Propylene is a crucial light olefin in the petrochemical industry and can be produced via acetone hydrodeoxygenation, which involves two sequential reactions: first, acetone undergoes hydrogenation catalyzed by metallic sites, followed by the dehydration of the resulting isopropanol catalyzed by acidic sites. In this study, propylene production through acetone hydrodeoxygenation was investigated using a physical mixture of 35 wt% Cu/γ-Al₂O₃ and Hβ zeolite to investigate how various reaction parameters affect acetone conversion and propylene yield.

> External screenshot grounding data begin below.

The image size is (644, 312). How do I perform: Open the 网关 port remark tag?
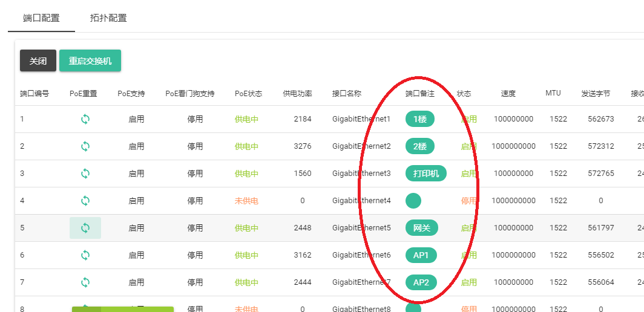(421, 228)
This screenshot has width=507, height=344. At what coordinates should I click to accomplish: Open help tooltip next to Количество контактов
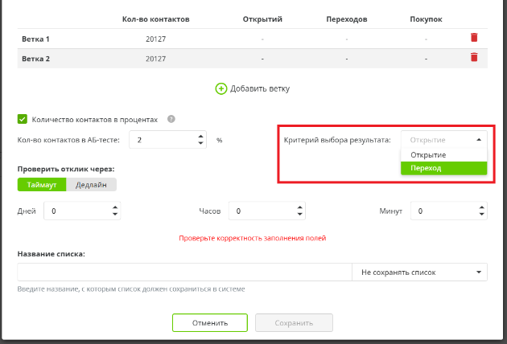[171, 119]
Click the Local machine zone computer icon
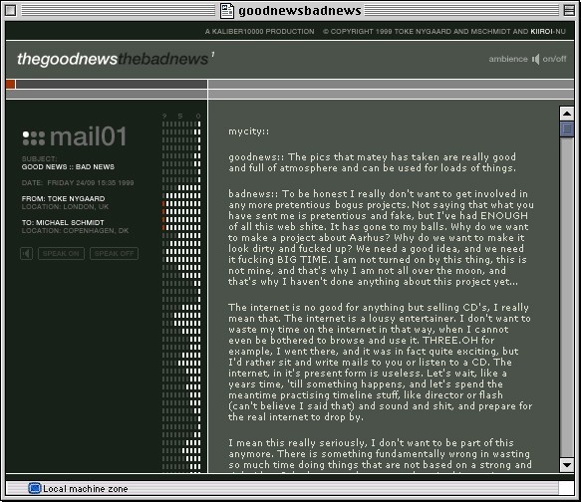This screenshot has height=502, width=581. [x=35, y=489]
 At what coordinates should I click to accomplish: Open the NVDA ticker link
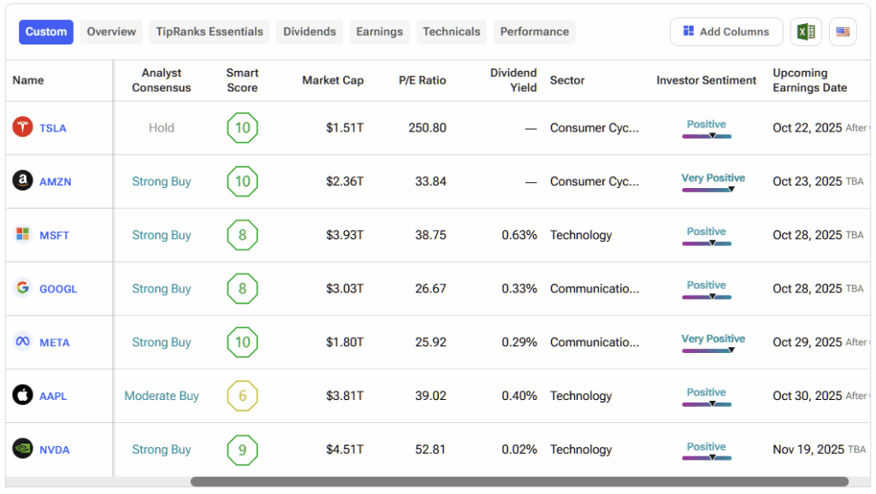[x=55, y=450]

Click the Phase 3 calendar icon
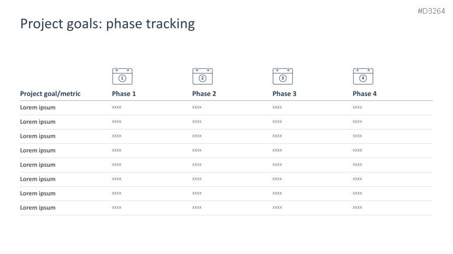pyautogui.click(x=283, y=76)
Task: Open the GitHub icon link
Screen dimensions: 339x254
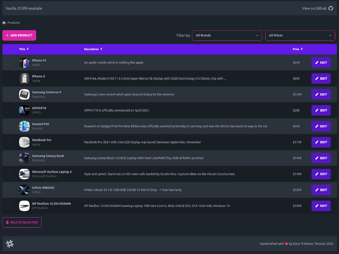Action: tap(331, 8)
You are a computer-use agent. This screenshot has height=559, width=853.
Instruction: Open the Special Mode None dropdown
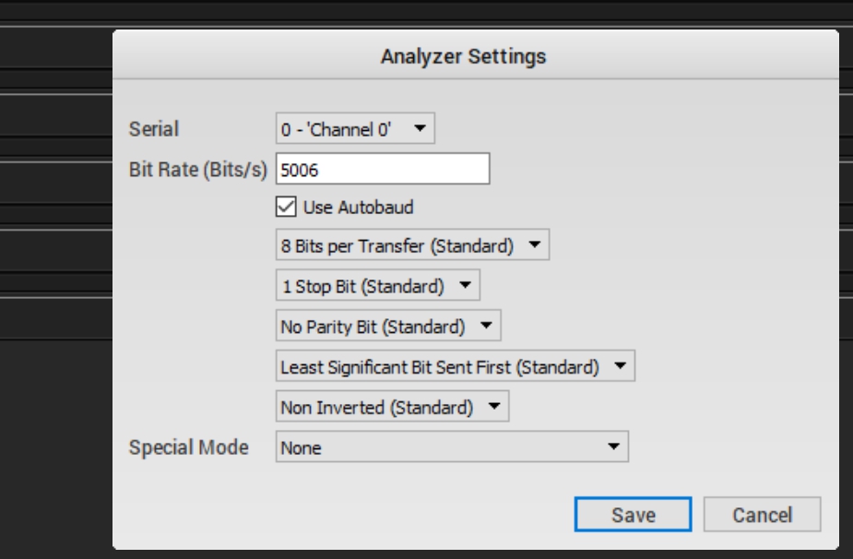click(452, 446)
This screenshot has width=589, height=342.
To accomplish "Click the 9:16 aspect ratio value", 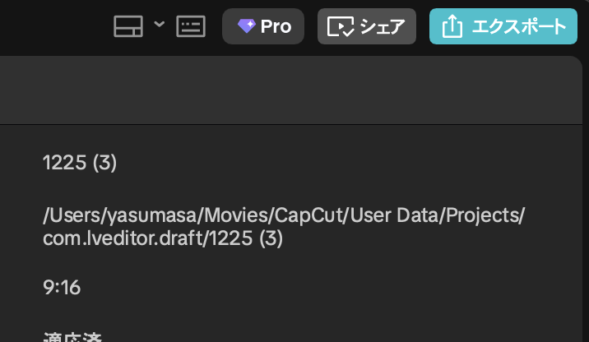I will [62, 288].
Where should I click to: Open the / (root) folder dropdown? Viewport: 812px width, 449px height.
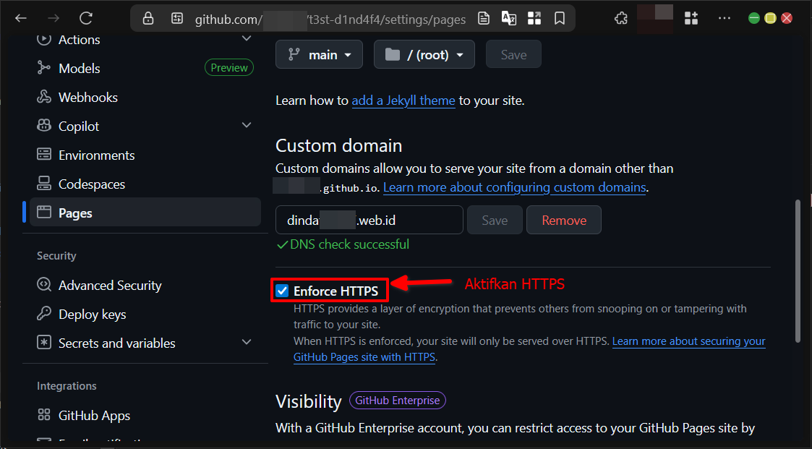coord(424,54)
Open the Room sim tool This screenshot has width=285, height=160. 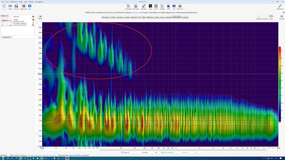pyautogui.click(x=180, y=7)
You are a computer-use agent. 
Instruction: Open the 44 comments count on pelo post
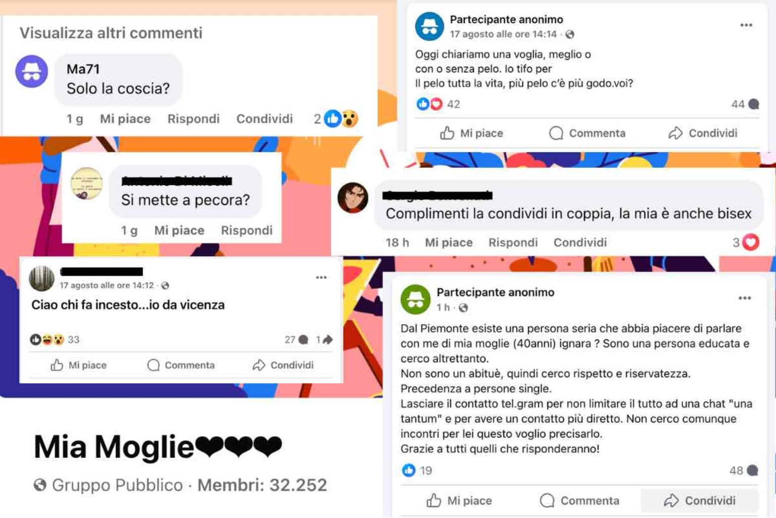click(745, 104)
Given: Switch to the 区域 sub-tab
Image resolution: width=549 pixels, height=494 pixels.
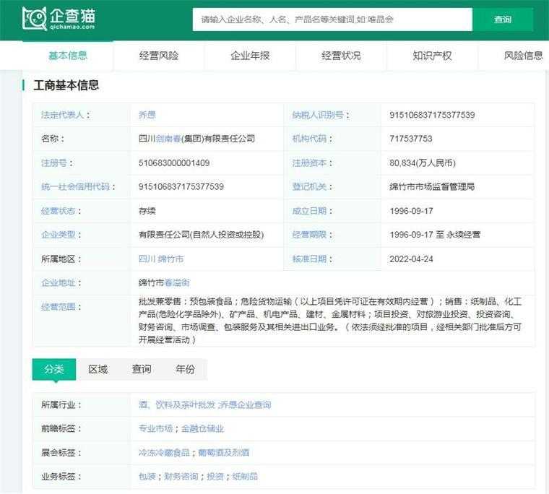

Using the experimental design methodology, empirical models were developed to correlate acetone conversion (

X_{acet}

) and propylene yield

(Y_{prop})

with the ratio of 35 wt% Cu/γ-Al₂O₃ to Hβ (CR), total catalyst weight (Cw), hydrogen volumetric flow rate (FH₂) and reaction temperature (T). The maximum propylene yield achieved in the catalytic tests was 73.46 %. A long-term test demonstrated the catalyst's reusability, remaining active even after 22 hours of reaction with only a slight decrease in propylene yield. Analysis of the experimental data revealed that increasing T and Cw positively affected propylene yield, whereas higher CR and FH₂ had negative effects. According to the Pareto chart, reaction temperature was the most influential variable for propylene yield, followed by CR, FH₂ and Cw. For acetone conversion, the order of significance among the variables was T > CR > Cw > FH₂.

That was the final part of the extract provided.